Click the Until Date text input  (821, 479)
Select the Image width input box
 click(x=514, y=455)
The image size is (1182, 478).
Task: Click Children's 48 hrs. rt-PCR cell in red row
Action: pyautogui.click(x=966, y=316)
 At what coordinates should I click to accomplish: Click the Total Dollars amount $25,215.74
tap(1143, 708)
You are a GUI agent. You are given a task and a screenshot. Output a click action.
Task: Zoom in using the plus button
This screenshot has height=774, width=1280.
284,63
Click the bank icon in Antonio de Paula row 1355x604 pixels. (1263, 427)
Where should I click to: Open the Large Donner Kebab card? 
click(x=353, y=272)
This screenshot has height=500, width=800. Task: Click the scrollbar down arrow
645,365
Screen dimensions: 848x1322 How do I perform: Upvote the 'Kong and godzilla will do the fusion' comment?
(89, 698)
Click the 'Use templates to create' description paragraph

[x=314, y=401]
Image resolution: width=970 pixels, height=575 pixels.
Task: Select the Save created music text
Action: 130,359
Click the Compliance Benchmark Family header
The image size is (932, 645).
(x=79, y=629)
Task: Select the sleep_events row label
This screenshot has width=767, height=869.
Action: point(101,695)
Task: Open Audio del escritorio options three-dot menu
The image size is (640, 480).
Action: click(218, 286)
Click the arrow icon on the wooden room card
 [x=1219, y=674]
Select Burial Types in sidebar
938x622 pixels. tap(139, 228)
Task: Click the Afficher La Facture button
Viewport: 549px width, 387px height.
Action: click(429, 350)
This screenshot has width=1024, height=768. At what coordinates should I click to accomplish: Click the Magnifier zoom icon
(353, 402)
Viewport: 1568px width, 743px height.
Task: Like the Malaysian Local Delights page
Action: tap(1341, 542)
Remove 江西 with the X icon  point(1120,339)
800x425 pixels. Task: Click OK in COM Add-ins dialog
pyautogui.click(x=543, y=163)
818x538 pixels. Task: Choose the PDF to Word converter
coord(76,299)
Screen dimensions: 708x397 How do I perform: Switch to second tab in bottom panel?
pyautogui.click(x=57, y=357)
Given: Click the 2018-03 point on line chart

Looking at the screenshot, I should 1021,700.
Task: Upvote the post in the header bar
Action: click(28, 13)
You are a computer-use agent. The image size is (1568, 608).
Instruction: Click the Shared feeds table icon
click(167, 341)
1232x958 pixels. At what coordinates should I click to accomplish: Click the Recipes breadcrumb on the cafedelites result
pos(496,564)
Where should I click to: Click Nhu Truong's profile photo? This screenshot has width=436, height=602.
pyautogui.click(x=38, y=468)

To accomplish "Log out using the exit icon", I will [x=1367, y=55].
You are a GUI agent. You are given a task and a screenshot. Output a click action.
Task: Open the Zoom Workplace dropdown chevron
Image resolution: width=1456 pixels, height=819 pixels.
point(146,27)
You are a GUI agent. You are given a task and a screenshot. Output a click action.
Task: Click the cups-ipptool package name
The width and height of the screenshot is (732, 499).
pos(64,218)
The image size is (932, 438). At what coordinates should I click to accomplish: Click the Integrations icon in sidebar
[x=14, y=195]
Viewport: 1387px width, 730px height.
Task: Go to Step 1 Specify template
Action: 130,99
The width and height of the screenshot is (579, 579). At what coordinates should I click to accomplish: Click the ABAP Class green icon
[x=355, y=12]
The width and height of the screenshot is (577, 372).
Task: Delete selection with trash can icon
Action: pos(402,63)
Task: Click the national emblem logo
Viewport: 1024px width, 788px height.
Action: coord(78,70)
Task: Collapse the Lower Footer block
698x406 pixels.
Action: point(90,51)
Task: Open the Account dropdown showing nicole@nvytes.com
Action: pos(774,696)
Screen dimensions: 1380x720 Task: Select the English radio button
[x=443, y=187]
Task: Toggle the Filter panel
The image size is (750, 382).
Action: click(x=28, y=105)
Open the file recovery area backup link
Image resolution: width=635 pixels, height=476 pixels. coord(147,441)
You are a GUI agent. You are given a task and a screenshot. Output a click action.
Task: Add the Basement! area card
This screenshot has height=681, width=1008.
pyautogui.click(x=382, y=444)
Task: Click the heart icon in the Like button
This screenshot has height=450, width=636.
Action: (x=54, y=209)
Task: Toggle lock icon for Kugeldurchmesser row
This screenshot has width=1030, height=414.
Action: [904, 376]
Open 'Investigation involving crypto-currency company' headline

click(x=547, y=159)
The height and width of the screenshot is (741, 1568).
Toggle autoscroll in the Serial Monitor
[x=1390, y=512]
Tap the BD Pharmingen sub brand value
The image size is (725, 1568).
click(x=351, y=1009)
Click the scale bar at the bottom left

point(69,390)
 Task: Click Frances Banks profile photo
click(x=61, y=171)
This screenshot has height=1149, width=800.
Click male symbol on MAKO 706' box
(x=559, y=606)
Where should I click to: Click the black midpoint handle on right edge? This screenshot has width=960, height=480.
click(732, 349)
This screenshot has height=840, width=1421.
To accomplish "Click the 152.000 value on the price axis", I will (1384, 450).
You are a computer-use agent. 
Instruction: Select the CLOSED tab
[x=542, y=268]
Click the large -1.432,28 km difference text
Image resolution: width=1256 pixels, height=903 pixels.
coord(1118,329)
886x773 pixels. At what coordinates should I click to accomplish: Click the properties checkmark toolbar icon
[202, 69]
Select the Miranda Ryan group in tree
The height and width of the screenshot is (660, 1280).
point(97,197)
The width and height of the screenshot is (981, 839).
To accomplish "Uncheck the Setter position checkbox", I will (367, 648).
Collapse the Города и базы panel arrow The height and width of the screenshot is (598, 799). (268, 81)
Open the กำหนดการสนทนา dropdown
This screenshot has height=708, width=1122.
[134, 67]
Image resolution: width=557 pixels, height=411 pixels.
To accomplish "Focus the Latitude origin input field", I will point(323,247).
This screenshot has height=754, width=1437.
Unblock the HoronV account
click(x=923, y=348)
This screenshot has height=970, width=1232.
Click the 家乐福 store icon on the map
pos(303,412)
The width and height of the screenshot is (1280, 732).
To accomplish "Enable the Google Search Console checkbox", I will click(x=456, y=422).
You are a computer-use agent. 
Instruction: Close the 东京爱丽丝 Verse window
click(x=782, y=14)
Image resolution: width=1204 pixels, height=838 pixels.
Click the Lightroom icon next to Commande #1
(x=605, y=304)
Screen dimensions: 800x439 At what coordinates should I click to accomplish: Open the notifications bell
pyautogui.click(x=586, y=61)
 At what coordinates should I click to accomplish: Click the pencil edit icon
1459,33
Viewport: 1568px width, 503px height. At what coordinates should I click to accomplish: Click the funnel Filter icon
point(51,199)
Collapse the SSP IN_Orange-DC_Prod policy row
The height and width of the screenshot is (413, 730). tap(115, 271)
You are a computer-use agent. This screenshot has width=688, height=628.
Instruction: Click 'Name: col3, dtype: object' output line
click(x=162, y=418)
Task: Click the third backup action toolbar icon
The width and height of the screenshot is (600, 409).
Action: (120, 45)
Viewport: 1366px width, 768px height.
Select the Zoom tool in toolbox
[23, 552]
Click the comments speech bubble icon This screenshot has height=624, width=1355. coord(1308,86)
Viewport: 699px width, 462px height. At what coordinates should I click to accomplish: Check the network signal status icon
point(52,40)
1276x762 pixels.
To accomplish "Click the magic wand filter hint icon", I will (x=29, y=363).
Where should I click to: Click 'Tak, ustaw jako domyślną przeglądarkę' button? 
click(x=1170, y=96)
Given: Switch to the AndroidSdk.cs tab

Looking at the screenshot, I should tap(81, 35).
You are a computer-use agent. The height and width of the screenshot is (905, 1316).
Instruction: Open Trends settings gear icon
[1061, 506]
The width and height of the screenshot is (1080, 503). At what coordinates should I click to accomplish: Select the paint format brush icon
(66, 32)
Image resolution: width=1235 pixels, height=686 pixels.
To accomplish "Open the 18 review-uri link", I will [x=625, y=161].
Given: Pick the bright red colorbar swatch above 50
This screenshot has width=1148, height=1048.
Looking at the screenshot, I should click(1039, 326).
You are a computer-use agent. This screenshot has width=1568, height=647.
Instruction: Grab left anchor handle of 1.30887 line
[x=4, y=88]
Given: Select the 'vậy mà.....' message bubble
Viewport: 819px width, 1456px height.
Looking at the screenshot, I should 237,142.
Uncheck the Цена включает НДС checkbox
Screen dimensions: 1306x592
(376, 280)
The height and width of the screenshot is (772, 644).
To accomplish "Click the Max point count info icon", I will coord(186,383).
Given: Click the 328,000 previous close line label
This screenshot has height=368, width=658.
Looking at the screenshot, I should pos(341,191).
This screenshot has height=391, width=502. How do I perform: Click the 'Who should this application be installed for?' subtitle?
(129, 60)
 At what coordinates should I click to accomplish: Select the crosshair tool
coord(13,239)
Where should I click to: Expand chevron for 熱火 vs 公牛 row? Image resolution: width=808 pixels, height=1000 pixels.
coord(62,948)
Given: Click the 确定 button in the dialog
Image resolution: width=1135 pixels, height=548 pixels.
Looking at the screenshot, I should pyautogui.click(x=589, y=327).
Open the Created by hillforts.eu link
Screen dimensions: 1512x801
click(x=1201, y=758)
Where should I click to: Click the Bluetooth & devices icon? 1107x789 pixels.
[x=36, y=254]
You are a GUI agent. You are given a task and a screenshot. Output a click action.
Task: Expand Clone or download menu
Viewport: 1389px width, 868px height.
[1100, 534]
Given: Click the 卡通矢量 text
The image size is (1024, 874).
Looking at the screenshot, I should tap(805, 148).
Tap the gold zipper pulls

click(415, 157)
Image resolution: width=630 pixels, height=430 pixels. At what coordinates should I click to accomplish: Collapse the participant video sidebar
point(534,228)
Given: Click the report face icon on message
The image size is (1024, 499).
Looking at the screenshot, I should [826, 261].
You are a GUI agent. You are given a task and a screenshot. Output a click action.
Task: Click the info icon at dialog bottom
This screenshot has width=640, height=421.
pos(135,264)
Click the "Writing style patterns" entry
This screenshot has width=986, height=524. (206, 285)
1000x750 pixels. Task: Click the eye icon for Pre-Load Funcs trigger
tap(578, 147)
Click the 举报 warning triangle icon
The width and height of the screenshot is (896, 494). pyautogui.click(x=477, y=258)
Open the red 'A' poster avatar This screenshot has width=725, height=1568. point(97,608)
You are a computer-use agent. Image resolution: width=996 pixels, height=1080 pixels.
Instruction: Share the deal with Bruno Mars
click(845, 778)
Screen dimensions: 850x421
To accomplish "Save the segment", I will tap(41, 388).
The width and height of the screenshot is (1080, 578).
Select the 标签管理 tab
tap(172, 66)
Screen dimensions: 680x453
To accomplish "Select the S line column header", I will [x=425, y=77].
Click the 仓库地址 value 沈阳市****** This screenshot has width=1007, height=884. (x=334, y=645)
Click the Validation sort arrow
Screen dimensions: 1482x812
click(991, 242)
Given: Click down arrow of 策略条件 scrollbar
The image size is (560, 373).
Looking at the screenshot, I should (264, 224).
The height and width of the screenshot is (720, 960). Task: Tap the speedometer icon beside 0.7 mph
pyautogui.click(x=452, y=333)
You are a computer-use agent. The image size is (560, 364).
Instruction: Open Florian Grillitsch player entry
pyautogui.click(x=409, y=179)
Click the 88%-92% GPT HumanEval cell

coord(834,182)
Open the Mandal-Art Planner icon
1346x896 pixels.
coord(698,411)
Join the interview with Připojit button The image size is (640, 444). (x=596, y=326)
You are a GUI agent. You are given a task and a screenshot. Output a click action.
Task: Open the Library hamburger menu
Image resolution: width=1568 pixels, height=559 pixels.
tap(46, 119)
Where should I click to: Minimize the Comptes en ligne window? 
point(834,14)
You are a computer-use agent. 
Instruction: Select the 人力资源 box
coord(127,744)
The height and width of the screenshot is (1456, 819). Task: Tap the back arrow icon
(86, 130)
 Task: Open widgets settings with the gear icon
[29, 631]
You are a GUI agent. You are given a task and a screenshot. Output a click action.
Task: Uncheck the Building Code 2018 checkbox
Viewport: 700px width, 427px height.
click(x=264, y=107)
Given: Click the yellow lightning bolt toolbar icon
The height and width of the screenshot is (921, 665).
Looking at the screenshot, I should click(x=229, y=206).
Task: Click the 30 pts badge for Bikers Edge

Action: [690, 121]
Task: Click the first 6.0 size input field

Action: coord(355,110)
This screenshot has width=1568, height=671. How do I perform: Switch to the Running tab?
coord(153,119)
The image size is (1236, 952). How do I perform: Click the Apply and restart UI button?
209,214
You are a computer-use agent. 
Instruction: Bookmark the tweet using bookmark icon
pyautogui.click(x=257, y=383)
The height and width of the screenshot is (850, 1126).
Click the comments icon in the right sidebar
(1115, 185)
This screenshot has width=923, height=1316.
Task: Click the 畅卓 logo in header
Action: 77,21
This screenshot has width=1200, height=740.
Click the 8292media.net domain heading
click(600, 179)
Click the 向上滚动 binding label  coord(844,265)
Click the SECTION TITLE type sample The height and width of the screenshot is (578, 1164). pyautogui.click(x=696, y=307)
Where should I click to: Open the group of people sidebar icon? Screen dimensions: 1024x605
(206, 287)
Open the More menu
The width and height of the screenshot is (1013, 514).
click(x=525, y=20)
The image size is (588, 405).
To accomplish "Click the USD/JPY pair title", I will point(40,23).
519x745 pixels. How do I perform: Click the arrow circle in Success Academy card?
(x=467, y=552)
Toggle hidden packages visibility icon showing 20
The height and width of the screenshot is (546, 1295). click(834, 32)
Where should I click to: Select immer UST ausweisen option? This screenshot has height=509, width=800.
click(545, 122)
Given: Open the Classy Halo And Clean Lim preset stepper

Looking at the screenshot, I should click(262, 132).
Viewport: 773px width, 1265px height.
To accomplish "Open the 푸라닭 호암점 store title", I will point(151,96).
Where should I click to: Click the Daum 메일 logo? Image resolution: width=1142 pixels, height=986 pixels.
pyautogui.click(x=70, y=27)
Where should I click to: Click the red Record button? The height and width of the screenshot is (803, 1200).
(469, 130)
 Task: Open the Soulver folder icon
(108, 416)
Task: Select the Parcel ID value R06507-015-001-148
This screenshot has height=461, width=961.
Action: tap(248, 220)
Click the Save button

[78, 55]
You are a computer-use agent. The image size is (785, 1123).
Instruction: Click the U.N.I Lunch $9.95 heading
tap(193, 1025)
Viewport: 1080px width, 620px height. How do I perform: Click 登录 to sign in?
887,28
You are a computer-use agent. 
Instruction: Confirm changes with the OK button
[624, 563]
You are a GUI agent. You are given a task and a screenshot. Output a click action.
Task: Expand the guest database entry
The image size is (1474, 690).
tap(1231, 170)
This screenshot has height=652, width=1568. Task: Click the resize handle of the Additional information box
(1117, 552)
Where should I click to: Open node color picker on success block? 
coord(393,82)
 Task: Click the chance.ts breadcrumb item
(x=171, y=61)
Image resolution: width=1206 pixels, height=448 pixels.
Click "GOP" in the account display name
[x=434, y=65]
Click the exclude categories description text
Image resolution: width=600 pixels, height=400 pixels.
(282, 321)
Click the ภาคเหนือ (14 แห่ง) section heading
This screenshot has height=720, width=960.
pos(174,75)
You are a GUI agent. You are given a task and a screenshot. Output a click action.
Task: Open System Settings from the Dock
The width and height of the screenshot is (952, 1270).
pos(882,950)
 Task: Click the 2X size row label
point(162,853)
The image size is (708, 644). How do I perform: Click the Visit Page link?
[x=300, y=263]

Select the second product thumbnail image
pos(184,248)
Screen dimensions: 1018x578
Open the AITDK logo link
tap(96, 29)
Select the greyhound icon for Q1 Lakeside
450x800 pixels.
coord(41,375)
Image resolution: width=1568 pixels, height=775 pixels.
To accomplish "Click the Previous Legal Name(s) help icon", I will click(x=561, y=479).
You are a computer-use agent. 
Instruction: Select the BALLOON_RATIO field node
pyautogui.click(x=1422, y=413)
+ + + +
#### [WORK TO BE COMPLETED]
Return each line of the records above in which the word "Uncheck" occurs.

#### [EXPECTED ANSWER]
To accomplish "Uncheck the Setter position checkbox", I will (367, 648).
Uncheck the Цена включает НДС checkbox
Task: Uncheck the Building Code 2018 checkbox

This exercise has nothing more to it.